The dominant geographic feature in the city is the large lake after which the city is named. Lake Hamilton is part of the Chain of Lakes. The lake has a surface area of 2,184 acre and an average depth of 7.2 ft.

===Climate===
The climate in this area is characterized by hot, humid summers and generally mild winters. According to the Köppen climate classification, the Town of Pierson has a humid subtropical climate zone (Cfa).

==Demographics==

Historical population
| Census | Pop. | Note | %± |
| 1930 | 399 |  | — |
| 1940 | 344 |  | −13.8% |
| 1950 | 604 |  | 75.6% |
| 1960 | 930 |  | 54.0% |
| 1970 | 1,165 |  | 25.3% |
| 1980 | 1,552 |  | 33.2% |
| 1990 | 1,128 |  | −27.3% |
| 2000 | 1,304 |  | 15.6% |
| 2010 | 1,231 |  | −5.6% |
| 2020 | 1,537 |  | 24.9% |
U.S. Decennial Census

===Racial and ethnic composition===

Lake Hamilton racial composition (Hispanics excluded from racial categories) (NH = Non-Hispanic)
| Race | Pop 2010 | Pop 2020 | % 2010 | % 2020 |
|---|---|---|---|---|
| White (NH) | 730 | 659 | 59.30% | 42.88% |
| Black or African American (NH) | 296 | 258 | 24.05% | 16.79% |
| Native American or Alaska Native (NH) | 3 | 7 | 0.24% | 0.46% |
| Asian (NH) | 10 | 18 | 0.81% | 1.17% |
| Pacific Islander or Native Hawaiian (NH) | 0 | 0 | 0.00% | 0.00% |
| Some other race (NH) | 6 | 40 | 0.49% | 2.60% |
| Two or more races/Multiracial (NH) | 21 | 52 | 1.71% | 3.38% |
| Hispanic or Latino (any race) | 165 | 503 | 13.40% | 32.73% |
| Total | 1,231 | 1,537 |  |  |

===2020 census===
As of the 2020 census, Lake Hamilton had a population of 1,537. The median age was 38.6 years. 23.9% of residents were under the age of 18 and 16.7% of residents were 65 years of age or older. For every 100 females there were 94.1 males, and for every 100 females age 18 and over there were 94.4 males age 18 and over.

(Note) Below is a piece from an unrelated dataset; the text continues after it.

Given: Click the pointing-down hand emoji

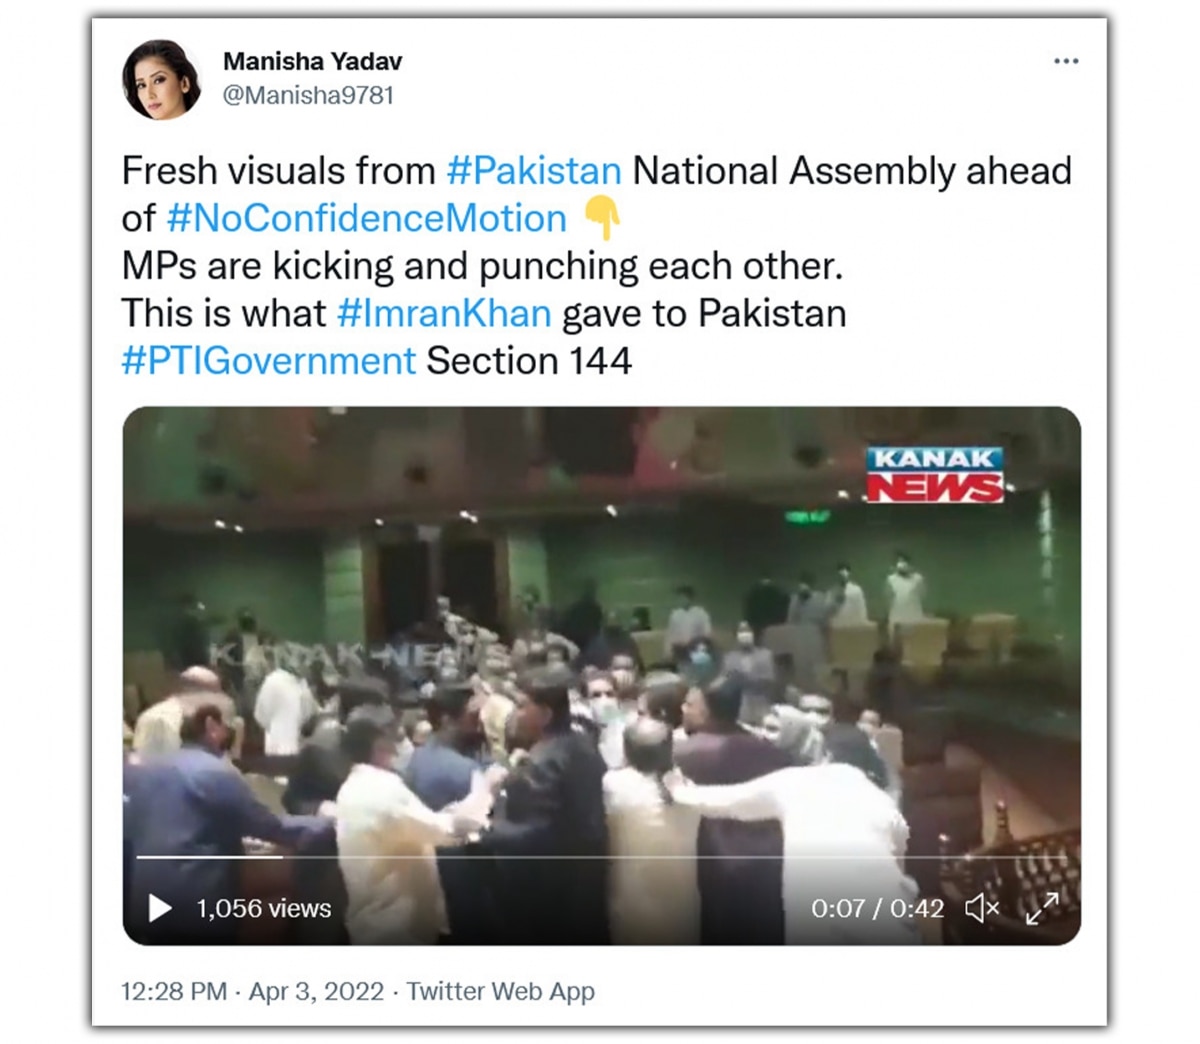Looking at the screenshot, I should pyautogui.click(x=602, y=218).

82.3% of residents lived in urban areas, while 17.7% lived in rural areas.

There were 551 households in Lake Hamilton, of which 37.9% had children under the age of 18 living in them. Of all households, 50.1% were married-couple households, 16.7% were households with a male householder and no spouse or partner present, and 24.9% were households with a female householder and no spouse or partner present. About 19.0% of all households were made up of individuals and 7.8% had someone living alone who was 65 years of age or older.

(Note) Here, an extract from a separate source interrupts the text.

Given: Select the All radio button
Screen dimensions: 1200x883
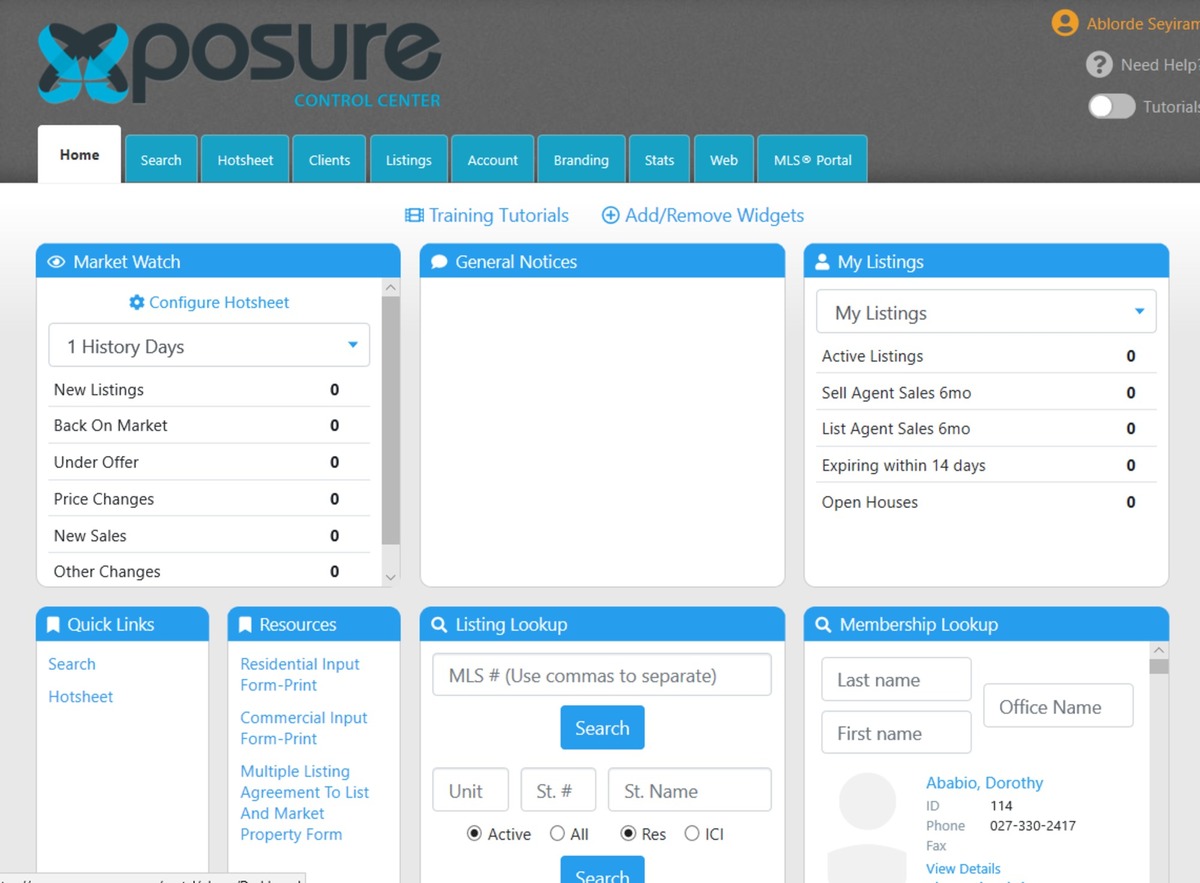Looking at the screenshot, I should click(555, 834).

There were 612 housing units, of which 10.0% were vacant. The homeowner vacancy rate was 0.9% and the rental vacancy rate was 11.4%.

According to the 2020 American Community Survey 5-year estimates, there were 348 families residing in the town.

===2010 census===
As of the 2010 United States census, there were 1,231 people, 474 households, and 284 families residing in the town.

===2000 census===
At the 2000 census there were 1,304 people, 482 households, and 362 families in the town. The population density was 430.0 PD/sqmi. There were 535 housing units at an average density of 176.4 /sqmi. The racial makeup of the town was 71.09% White, 25.15% African American, 0.46% Native American, 0.31% Asian, 0.08% Pacific Islander, 2.30% from other races, and 0.61% from two or more races. Hispanic or Latino of any race were 5.06%.

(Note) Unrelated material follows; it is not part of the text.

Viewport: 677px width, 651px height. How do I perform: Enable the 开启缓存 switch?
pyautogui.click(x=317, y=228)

Of the 482 households in 2000, 31.5% had children under the age of 18 living with them, 55.6% were married couples living together, 17.2% had a female householder with no husband present, and 24.7% were non-families. 21.0% of households were one person and 8.5% were one person aged 65 or older. The average household size was 2.67 and the average family size was 3.09.

The age distribution in 2000 was 27.1% under the age of 18, 6.6% from 18 to 24, 26.4% from 25 to 44, 25.1% from 45 to 64, and 14.8% 65 or older. The median age was 39 years. For every 100 females, there were 92.0 males. For every 100 females age 18 and over, there were 85.5 males.

In 2000, the median household income was $33,438 and the median family income was $38,050. Males had a median income of $28,281 versus $21,833 for females. The per capita income for the town was $16,199. About 13.3% of families and 21.5% of the population were below the poverty line, including 40.5% of those under age 18 and 5.6% of those age 65 or over.

==Transportation==
- State Road 17 – The Scenic Highway going through the center of town, paralleling US 27 and leading southward to downtown Dundee and Lake Wales
- US 27 – Located just west of town, this divided highway leads to Lake Wales and Haines City.